Collection entries
━━━
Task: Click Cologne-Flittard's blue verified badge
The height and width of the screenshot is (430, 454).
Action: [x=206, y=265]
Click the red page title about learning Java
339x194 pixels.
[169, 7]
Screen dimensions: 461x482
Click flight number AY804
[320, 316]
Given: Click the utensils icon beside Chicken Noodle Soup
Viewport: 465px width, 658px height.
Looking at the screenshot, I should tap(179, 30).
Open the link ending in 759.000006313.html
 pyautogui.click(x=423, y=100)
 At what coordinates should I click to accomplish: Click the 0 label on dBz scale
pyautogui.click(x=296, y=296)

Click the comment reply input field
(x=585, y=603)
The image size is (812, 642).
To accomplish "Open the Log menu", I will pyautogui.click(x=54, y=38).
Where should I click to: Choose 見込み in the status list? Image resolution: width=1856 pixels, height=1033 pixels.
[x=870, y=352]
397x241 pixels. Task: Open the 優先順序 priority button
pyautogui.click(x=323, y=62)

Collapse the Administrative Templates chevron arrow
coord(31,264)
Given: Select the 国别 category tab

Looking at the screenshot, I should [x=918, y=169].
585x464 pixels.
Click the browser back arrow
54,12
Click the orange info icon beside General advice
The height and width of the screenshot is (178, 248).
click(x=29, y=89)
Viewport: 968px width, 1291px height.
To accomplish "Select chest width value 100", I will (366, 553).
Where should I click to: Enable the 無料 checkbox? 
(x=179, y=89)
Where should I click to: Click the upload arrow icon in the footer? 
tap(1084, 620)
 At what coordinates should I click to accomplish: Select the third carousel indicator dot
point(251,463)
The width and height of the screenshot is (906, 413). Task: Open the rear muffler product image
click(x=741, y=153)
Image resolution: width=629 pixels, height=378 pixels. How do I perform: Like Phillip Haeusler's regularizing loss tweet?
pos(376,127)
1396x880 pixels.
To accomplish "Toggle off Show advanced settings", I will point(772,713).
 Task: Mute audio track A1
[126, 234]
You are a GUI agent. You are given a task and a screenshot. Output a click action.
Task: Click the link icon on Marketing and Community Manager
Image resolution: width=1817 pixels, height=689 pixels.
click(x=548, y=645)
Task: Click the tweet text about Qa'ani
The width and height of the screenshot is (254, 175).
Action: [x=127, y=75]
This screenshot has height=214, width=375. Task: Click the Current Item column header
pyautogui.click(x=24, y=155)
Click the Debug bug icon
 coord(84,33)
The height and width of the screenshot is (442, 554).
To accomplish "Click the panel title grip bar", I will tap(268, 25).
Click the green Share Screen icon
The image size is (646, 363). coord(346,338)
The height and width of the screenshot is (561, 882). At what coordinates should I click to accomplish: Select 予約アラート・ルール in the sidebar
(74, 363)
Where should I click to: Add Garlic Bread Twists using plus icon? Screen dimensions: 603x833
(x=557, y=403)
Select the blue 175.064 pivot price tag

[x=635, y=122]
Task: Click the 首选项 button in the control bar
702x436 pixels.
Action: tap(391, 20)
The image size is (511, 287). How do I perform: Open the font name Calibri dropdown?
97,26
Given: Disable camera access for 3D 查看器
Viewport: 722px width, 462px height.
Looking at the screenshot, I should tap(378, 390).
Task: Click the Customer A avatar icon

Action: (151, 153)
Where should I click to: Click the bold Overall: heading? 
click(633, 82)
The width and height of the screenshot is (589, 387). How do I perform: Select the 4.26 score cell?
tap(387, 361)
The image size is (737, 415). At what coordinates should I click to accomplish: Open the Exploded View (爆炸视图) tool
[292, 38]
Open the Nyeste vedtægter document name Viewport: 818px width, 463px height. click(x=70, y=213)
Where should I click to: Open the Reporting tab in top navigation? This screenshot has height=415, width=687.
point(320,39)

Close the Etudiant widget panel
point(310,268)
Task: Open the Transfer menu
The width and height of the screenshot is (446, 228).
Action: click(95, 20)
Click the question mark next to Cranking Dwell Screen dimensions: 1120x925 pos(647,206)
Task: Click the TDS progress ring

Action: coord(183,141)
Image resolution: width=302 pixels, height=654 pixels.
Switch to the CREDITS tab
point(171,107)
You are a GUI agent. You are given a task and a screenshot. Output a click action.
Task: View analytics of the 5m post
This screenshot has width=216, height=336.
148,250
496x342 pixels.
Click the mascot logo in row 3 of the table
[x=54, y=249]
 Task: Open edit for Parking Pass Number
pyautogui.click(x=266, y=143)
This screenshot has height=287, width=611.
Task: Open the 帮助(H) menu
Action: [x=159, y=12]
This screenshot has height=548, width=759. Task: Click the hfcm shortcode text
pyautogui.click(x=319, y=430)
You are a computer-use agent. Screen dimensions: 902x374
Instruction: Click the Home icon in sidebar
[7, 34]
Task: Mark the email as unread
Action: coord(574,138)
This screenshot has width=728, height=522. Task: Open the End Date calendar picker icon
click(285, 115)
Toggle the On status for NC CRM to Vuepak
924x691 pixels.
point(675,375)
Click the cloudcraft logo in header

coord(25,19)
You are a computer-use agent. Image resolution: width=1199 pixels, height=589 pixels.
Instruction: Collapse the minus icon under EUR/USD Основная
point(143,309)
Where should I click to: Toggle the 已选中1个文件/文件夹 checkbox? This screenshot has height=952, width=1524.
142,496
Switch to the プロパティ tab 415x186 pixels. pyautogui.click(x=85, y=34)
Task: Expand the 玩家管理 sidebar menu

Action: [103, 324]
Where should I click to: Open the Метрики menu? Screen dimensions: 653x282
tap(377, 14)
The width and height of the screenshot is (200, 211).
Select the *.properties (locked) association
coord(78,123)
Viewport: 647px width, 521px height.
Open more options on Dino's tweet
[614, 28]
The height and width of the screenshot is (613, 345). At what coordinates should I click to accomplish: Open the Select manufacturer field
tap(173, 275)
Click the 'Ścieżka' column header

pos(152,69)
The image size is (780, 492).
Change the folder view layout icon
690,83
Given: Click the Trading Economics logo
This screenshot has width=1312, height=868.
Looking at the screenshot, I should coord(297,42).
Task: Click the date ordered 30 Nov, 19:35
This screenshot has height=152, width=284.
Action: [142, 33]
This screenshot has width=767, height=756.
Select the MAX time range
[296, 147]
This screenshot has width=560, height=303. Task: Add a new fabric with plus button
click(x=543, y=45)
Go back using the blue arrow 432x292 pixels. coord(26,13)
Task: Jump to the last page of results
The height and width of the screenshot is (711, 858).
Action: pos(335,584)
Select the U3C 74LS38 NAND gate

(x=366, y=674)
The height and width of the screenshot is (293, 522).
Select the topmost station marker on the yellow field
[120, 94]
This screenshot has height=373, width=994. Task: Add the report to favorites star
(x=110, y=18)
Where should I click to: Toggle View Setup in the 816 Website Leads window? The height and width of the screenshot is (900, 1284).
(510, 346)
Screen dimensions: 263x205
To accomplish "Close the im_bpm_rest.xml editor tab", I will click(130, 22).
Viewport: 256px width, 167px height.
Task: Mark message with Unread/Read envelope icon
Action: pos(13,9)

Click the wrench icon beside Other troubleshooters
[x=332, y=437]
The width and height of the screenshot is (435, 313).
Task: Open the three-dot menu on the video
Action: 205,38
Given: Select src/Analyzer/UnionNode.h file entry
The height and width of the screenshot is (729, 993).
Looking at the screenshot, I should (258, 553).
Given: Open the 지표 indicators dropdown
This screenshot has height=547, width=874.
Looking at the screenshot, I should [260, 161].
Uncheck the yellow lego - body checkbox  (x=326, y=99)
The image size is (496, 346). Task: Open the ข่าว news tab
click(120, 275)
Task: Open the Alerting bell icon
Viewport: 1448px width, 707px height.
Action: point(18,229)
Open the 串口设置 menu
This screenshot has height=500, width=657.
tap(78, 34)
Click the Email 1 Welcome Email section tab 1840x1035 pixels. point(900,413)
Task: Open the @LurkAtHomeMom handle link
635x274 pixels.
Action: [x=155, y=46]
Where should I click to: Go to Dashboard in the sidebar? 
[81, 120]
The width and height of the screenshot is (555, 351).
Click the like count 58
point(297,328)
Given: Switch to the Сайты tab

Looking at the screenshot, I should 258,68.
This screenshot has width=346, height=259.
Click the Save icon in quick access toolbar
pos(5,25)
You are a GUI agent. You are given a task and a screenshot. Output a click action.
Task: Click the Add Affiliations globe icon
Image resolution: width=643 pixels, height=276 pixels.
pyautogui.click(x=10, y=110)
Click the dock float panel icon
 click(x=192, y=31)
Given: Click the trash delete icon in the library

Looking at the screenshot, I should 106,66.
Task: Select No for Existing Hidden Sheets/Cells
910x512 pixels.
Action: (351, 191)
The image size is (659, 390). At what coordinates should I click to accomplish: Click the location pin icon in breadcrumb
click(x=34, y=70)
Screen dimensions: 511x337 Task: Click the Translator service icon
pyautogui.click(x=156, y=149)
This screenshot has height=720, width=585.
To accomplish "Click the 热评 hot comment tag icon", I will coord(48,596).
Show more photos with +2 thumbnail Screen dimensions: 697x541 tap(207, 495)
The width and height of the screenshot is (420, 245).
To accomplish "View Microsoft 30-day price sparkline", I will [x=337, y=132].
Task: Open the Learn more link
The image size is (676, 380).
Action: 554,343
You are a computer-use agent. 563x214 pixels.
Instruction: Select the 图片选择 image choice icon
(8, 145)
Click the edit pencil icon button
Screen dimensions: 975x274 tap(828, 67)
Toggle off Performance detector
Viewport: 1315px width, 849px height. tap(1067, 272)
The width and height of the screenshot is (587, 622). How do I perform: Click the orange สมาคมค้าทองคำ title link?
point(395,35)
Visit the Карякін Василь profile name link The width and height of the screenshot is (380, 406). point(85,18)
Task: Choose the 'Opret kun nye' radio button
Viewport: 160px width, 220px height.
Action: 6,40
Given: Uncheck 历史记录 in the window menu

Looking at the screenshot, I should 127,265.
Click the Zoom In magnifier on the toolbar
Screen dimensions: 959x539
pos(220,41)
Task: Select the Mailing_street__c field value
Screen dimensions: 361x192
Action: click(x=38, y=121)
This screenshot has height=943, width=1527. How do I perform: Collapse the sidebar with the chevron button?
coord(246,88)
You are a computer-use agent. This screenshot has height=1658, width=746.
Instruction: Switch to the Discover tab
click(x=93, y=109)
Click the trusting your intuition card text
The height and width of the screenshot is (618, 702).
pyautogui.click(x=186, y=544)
━━━
- _What you have to do_: Which lines in the entries above contain "Show"? Pull each of them out.

- _Response area_:
To accomplish "Toggle off Show advanced settings", I will point(772,713).
Show more photos with +2 thumbnail Screen dimensions: 697x541 tap(207, 495)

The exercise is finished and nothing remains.